-------- Provided data --------
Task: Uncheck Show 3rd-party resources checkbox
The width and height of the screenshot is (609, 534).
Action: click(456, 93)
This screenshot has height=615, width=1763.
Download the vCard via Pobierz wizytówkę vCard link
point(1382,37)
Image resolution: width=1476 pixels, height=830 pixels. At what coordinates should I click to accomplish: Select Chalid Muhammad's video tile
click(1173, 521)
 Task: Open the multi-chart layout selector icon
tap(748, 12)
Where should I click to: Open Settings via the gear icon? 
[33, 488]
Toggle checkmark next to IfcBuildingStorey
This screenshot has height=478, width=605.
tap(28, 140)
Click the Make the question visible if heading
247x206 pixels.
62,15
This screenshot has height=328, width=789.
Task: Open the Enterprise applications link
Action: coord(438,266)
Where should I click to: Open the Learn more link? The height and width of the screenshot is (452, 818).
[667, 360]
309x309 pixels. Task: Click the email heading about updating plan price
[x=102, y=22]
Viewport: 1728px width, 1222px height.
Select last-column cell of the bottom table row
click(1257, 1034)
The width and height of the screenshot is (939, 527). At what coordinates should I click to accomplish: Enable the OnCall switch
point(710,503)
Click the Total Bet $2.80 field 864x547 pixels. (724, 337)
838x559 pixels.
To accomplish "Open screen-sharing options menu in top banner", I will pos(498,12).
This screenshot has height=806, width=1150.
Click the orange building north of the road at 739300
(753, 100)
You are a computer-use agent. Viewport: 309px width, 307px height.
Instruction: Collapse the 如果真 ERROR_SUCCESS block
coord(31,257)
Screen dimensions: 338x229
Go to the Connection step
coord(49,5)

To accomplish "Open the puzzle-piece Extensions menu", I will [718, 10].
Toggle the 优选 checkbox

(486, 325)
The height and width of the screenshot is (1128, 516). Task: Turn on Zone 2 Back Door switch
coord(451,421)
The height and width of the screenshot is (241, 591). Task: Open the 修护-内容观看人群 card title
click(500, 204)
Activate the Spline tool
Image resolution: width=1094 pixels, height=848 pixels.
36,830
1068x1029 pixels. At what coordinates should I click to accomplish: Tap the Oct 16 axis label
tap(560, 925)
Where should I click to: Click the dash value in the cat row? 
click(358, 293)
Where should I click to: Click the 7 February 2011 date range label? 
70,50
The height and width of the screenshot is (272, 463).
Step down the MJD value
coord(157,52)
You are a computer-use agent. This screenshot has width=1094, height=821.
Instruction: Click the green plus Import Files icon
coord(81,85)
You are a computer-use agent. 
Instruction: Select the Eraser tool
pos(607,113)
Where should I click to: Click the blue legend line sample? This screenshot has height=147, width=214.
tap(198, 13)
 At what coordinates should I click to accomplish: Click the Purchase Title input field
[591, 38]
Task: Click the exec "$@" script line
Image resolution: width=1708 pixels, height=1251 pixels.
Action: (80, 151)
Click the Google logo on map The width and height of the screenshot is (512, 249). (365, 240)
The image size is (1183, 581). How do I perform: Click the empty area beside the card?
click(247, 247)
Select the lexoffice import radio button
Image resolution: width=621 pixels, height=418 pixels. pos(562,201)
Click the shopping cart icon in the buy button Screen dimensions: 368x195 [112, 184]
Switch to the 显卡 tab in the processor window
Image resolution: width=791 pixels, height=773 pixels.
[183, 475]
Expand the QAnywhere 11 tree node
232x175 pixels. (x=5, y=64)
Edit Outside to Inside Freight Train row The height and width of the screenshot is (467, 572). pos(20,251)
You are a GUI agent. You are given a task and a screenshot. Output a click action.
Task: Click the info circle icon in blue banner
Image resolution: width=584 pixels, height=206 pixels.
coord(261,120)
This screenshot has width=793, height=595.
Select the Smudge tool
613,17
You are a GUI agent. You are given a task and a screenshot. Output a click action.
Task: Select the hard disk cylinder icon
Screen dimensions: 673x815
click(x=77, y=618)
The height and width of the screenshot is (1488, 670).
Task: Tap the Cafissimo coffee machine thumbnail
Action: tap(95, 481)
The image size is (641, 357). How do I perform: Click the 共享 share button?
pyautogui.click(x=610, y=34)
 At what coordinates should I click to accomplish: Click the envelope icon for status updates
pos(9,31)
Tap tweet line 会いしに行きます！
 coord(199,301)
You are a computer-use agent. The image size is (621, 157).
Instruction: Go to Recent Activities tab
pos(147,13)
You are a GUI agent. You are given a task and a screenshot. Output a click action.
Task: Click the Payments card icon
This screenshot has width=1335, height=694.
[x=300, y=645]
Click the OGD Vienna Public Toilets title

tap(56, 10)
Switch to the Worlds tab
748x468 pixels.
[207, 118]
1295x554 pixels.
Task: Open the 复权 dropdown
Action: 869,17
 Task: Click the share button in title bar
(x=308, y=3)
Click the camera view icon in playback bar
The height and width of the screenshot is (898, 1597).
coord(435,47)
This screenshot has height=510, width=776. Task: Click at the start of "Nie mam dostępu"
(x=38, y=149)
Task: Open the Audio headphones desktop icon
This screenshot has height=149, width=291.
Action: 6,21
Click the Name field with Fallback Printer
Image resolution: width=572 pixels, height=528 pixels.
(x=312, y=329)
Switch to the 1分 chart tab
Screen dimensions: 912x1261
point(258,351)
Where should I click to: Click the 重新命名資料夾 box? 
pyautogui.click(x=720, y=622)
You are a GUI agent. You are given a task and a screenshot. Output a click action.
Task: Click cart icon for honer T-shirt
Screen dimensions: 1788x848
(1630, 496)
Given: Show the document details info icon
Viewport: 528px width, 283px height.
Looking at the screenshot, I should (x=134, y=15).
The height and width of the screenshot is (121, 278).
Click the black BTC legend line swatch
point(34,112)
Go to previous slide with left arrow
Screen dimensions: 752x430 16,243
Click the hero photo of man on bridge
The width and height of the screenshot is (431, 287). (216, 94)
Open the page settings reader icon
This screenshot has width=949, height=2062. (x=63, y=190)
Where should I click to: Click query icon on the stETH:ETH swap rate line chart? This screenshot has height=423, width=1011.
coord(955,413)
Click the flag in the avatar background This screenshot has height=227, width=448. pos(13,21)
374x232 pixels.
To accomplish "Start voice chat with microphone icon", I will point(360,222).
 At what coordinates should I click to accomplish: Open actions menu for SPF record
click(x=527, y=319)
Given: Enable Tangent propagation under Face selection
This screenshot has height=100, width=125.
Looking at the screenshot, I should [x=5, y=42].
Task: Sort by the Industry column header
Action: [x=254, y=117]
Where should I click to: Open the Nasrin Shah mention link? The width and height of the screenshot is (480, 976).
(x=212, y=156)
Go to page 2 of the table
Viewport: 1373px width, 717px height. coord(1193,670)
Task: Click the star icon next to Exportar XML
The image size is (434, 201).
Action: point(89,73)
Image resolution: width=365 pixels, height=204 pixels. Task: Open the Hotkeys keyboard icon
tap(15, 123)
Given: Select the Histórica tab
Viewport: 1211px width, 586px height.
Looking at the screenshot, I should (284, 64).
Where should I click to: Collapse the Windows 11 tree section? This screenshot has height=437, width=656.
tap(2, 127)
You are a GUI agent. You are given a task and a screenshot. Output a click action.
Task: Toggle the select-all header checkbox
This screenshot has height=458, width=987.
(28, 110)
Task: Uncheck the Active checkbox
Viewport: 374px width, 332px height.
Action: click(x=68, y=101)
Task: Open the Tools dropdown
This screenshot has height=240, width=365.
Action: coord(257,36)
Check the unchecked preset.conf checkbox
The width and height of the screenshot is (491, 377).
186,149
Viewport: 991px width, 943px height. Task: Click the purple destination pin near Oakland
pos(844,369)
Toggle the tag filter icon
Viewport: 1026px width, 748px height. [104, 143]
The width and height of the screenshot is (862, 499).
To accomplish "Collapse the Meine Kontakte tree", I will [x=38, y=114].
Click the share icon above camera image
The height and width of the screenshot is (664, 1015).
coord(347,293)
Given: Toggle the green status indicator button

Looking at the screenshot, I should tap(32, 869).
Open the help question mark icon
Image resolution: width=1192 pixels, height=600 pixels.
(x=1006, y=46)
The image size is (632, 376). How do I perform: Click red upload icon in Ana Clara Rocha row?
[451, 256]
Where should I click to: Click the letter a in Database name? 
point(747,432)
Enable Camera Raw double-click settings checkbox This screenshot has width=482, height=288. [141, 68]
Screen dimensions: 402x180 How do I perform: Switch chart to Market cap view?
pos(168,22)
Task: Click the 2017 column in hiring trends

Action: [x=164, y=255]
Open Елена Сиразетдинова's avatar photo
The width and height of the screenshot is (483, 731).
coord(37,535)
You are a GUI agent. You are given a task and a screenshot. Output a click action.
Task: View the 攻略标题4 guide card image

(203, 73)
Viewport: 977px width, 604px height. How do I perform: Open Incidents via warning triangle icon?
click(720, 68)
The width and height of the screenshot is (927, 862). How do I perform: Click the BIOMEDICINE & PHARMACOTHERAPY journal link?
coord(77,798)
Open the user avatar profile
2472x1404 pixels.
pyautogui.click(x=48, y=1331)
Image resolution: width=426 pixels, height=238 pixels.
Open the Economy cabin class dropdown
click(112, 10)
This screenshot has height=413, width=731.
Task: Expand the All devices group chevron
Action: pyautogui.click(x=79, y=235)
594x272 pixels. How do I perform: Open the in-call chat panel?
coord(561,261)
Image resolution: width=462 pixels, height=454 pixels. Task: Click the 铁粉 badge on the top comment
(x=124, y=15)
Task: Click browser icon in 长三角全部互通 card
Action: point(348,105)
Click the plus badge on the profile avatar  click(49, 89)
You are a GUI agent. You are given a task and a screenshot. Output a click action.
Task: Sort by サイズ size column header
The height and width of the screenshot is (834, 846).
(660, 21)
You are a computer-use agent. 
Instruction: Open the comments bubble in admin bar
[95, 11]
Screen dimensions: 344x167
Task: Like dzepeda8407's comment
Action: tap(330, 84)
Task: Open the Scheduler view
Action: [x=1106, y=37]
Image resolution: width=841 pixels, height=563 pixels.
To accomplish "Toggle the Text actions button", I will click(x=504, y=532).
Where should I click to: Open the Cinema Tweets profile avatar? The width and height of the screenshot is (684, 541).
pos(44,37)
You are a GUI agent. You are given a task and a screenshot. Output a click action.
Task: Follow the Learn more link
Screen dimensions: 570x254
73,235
--------
> [Work to be completed]: Reproduce word for word the material above, beginning with the line that contains "Download the vCard" and ending with the line that contains "You are a computer-use agent. Viewport: 309px".

> [Written solution]:
Download the vCard via Pobierz wizytówkę vCard link
point(1382,37)
Image resolution: width=1476 pixels, height=830 pixels. At what coordinates should I click to accomplish: Select Chalid Muhammad's video tile
click(1173, 521)
 Task: Open the multi-chart layout selector icon
tap(748, 12)
Where should I click to: Open Settings via the gear icon? 
[33, 488]
Toggle checkmark next to IfcBuildingStorey
This screenshot has height=478, width=605.
tap(28, 140)
Click the Make the question visible if heading
247x206 pixels.
62,15
This screenshot has height=328, width=789.
Task: Open the Enterprise applications link
Action: coord(438,266)
Where should I click to: Open the Learn more link? The height and width of the screenshot is (452, 818).
[667, 360]
309x309 pixels. Task: Click the email heading about updating plan price
[x=102, y=22]
Viewport: 1728px width, 1222px height.
Select last-column cell of the bottom table row
click(1257, 1034)
The width and height of the screenshot is (939, 527). At what coordinates should I click to accomplish: Enable the OnCall switch
point(710,503)
Click the Total Bet $2.80 field 864x547 pixels. (724, 337)
838x559 pixels.
To accomplish "Open screen-sharing options menu in top banner", I will pos(498,12).
This screenshot has height=806, width=1150.
Click the orange building north of the road at 739300
(753, 100)
You are a computer-use agent. Viewport: 309px width, 307px height.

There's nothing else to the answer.